= Parker baronets of Shenstone Lodge (1844) =

Escutcheon of the Parker baronets of Shenstone Lodge

The Parker baronetcy, of Shenstone Lodge in the County of Stafford, was created in the Baronetage of the United Kingdom on 18 December 1844 for the naval officer Sir William Parker. He commanded British naval forces in the First Opium War.

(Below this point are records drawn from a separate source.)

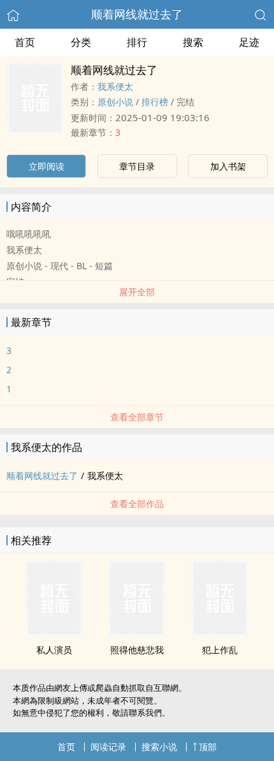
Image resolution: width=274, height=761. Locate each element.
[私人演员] (54, 633)
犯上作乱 (220, 650)
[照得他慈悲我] (137, 633)
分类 (81, 42)
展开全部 (137, 292)
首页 (25, 42)
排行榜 (154, 102)
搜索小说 (159, 747)
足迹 (249, 42)
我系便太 (115, 86)
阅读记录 (108, 747)
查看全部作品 (137, 504)
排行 (137, 42)
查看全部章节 (137, 417)
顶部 (208, 747)
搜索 (193, 42)
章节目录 (137, 166)
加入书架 (228, 166)
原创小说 (115, 102)
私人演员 (54, 650)
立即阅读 (46, 166)
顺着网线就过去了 (137, 14)
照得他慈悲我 (137, 650)
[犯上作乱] (220, 633)
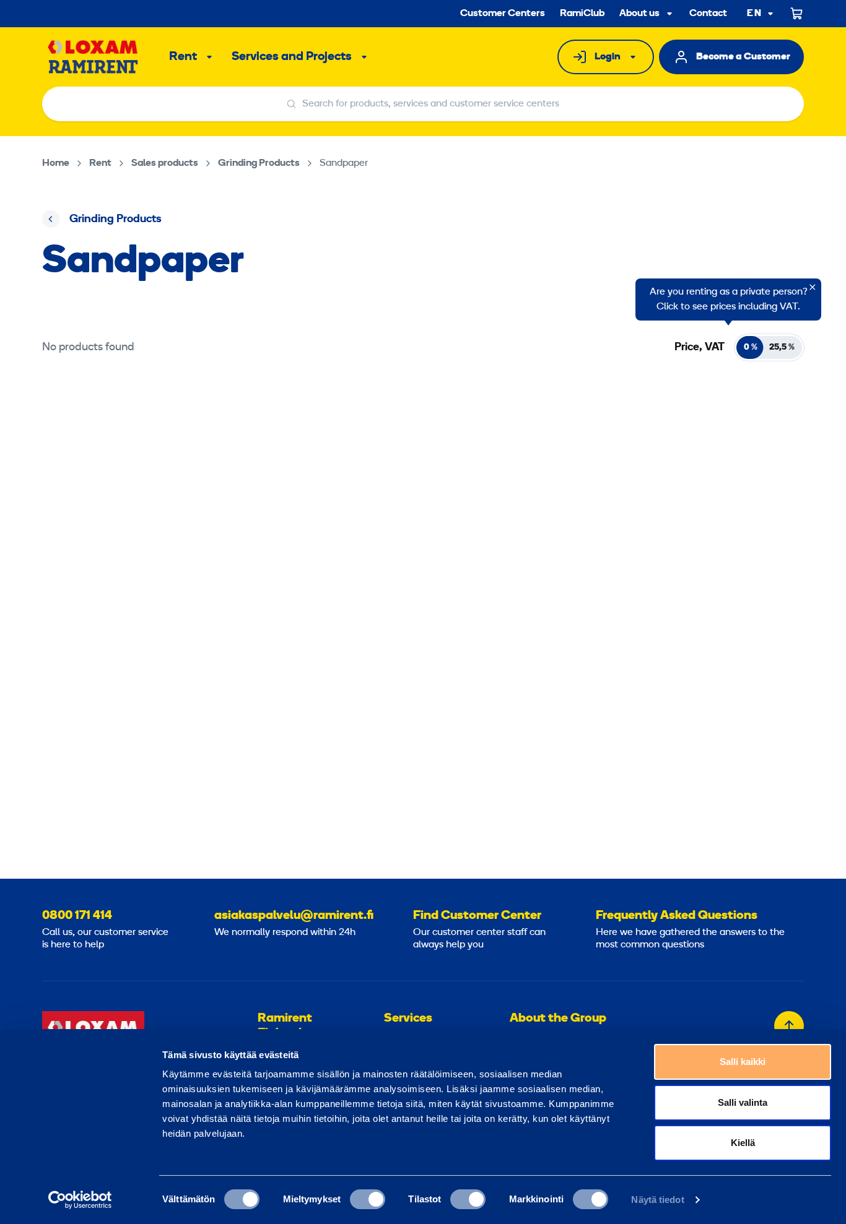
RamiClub (582, 14)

==Parker baronets, of Shenstone Lodge (1844)==
- Admiral Sir William Parker, GCB, 1st Baronet (1781–1866)
- Sir William Biddulph Parker, 2nd Baronet (1824–1902)
- Sir William Lorenzo Parker, OBE, 3rd Baronet (1889–1971), Olympic medallist 1912 for rowing.
- Sir William Alan Parker, 4th Baronet (1916–1990)
- Sir William Peter Brian Parker, 5th Baronet (born 1950).

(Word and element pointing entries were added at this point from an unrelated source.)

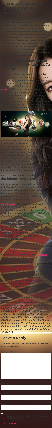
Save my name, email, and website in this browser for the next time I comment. (25, 417)
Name (4, 384)
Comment (6, 352)
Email (4, 394)
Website (5, 404)
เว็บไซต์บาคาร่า (8, 204)
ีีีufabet (43, 254)
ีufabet (4, 89)
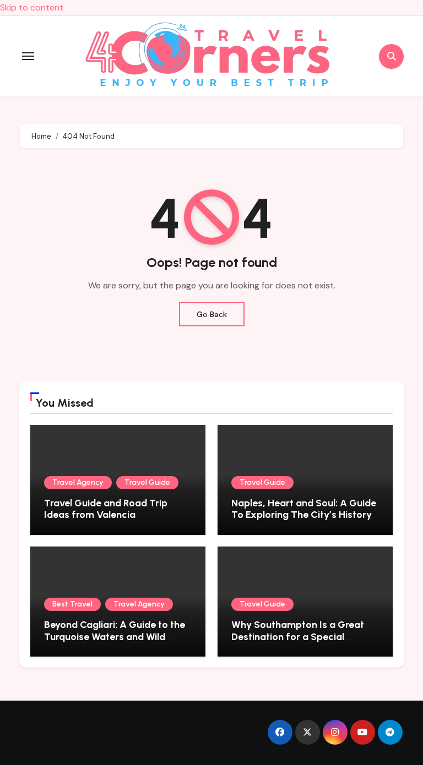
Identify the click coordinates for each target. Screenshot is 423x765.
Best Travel (72, 604)
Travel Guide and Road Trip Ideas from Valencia (105, 509)
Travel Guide (147, 482)
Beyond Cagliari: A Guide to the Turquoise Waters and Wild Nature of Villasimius (114, 636)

The heir presumptive to the baronetcy is Timothy John Parker (born 1959), cousin to the 5th Baronet.

==Extended family==
Sir Thomas Parker, grandfather of the 1st Baronet, was Lord Chief Baron of the Exchequer. George Parker (1827–1904), second son of the 1st Baronet, was an Admiral in the Royal Navy.